BACKGROUND: Estimates of the risk of developing Crohn's disease (CD) can be made using DNA testing for mutations in the NOD2 (CARD15) gene, family history, and smoking status. Smoking doubles the risk of CD, a risk that is reduced by stopping. CD therefore serves as a timely and novel paradigm within which to assess the utility of predictive genetic testing to motivate behaviour change to reduce the risk of disease. The aim of the study is to describe the impact upon stopping smoking of communicating a risk of developing CD that incorporates DNA analysis. We will test the following main hypothesis:Smokers who are first degree relatives (FDRs) of CD probands are more likely to make smoking cessation attempts following communication of risk estimates of developing CD that incorporate DNA analysis, compared with an equivalent communication that does not incorporate DNA analysis. METHODS/DESIGN: A parallel groups randomised controlled trial in which smokers who are FDRs of probands with CD are randomly allocated in families to undergo one of two types of assessment of risk for developing CD based on either: i. DNA analysis, family history of CD and smoking status, or ii. Family history of CD and smoking status. The primary outcome is stopping smoking for 24 hours or longer in the six months following provision of risk information. The secondary outcomes are seven-day smoking abstinence at one week and six month follow-ups. Randomisation of 470 smoking FDRs of CD probands, with 400 followed up (85%), provides 80% power to detect a difference in the primary outcome of 14% between randomised arms, at the 5% significance level. DISCUSSION: This trial provides one of the strongest tests to date of the impact of communicating DNA-based risk assessment on risk-reducing behaviour change. Specific issues regarding the choice of trial design are discussed.

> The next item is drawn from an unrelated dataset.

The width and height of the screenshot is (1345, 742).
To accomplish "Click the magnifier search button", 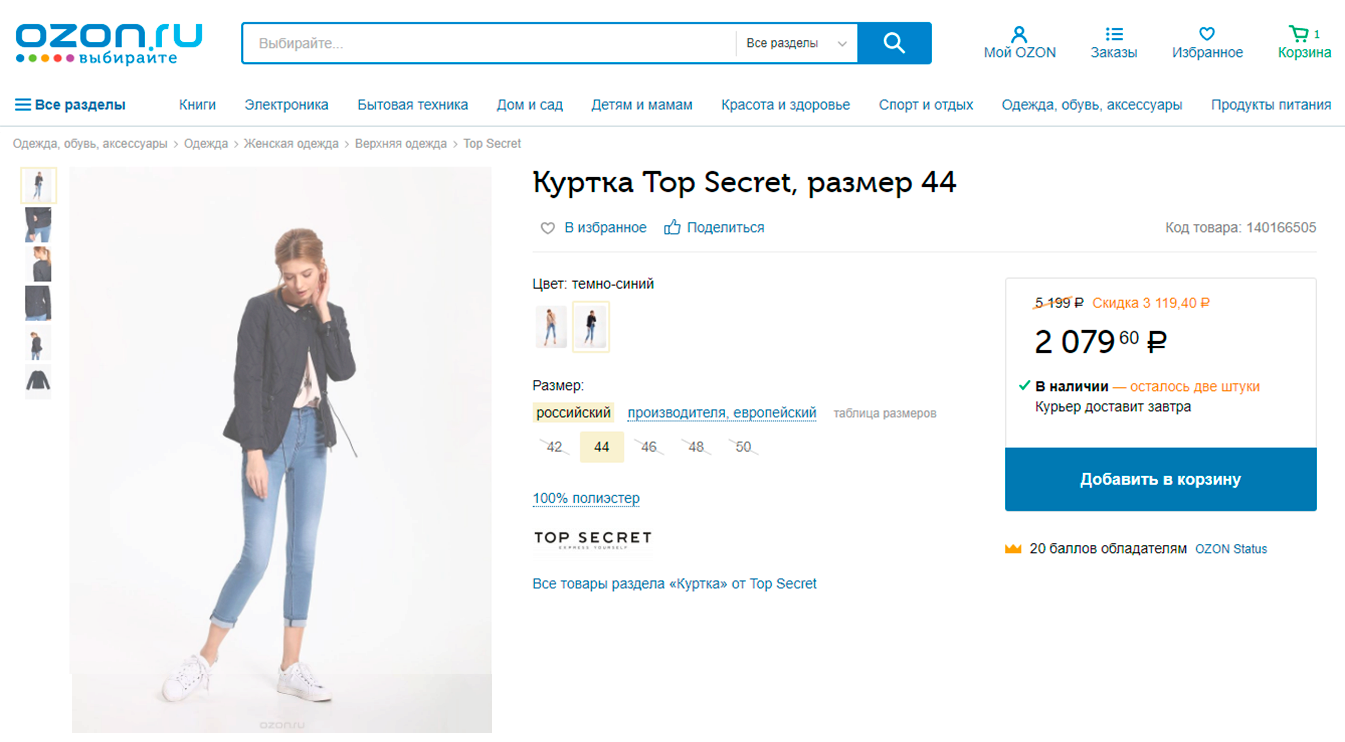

The impact of numeracy on reactions to different graphic risk presentation formats: An experimental analogue study.

OBJECTIVES: Numeracy, the ability to process basic mathematical concepts, may affect responses to graphical displays of health risk information. Displays of probabilistic risk information using grouped dots are easier to understand than displays using dispersed dots. However, dispersed dots may better convey the randomness with which health threats occur, so increasing perceived susceptibility. We hypothesized that low numeracy participants would better understand risks presented using grouped dot displays, while high numeracy participants would have good understanding, regardless of display type. Moreover, we predicted that dispersed dot displays, in contrast to grouped dot displays, would increase risk perceptions and worry only for highly numerate individuals. DESIGN AND METHOD: One hundred and forty smokers read vignettes asking them to imagine being at risk of Crohn's disease, in a 2(display type: dispersed/grouped dots) x 3(risk magnitude: 3%/6%/50%) x 2(numeracy: high/low) design. They completed measures of risk comprehension, perceived susceptibility and worry. RESULTS: More numerate participants had better objective risk comprehension, but this effect was not moderated by display type. There was marginally significant support for the predicted numeracy x display type interaction for worry about Crohn's disease, but not for perceived susceptibility to the condition. CONCLUSIONS: Dispersed dot displays somewhat increase worry in highly numerate individuals, but only numeracy influenced objective risk comprehension. The most effective display type for communicating risk information will depend on the numeracy of the population and the goal(s) of the communication.